Leehey: Protests are not effective

Cameron Leehey

It is 10 a.m. Monday. The bus pulls away from the Memorial Union, and I find myself wondering what I expect to accomplish at the State Capitol.

From a pool of tens of thousands, less than two busloads of ISU students are in attendance as we set off to Des Moines to protest the latest round of proposed education spending cuts.

Hoping to reach the critical mass necessary to garner the attention of the public by means of a compelling image in the press, we are all wearing red and gold. With fewer than 150 of us, though, the gesture seems doomed to futility.

Why am I here?

Upon arriving, I find Sen.
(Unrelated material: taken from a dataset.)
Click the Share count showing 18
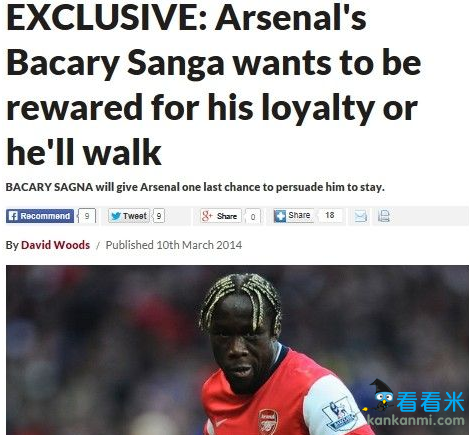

Herman Quirmbach — a Democrat who represents Ames and the surrounding areas — eating lunch on the ground floor. I ask if I may join him, he obliges.

Having met and spoken with Quirmbach previously, I already know him to be a straightforward realist and, deeming his master’s and doctorate in economics from Princeton to be sufficient assurances of expertise, I ask him: “It has been said that these budget cuts will not affect the cost of tuition, is that true?”

Without equivocation, Quirmbach informs me that the proposed cut of 6 percent to the ISU budget will correspond with a 12 percent increase in tuition. He tells me that the legislature has the ability to avoid cutting education funding, avoid tax hikes and balance the budget. The reason, he said plainly, behind the proposed reductions to all education funding in the state of Iowa is to afford greater corporate tax cuts.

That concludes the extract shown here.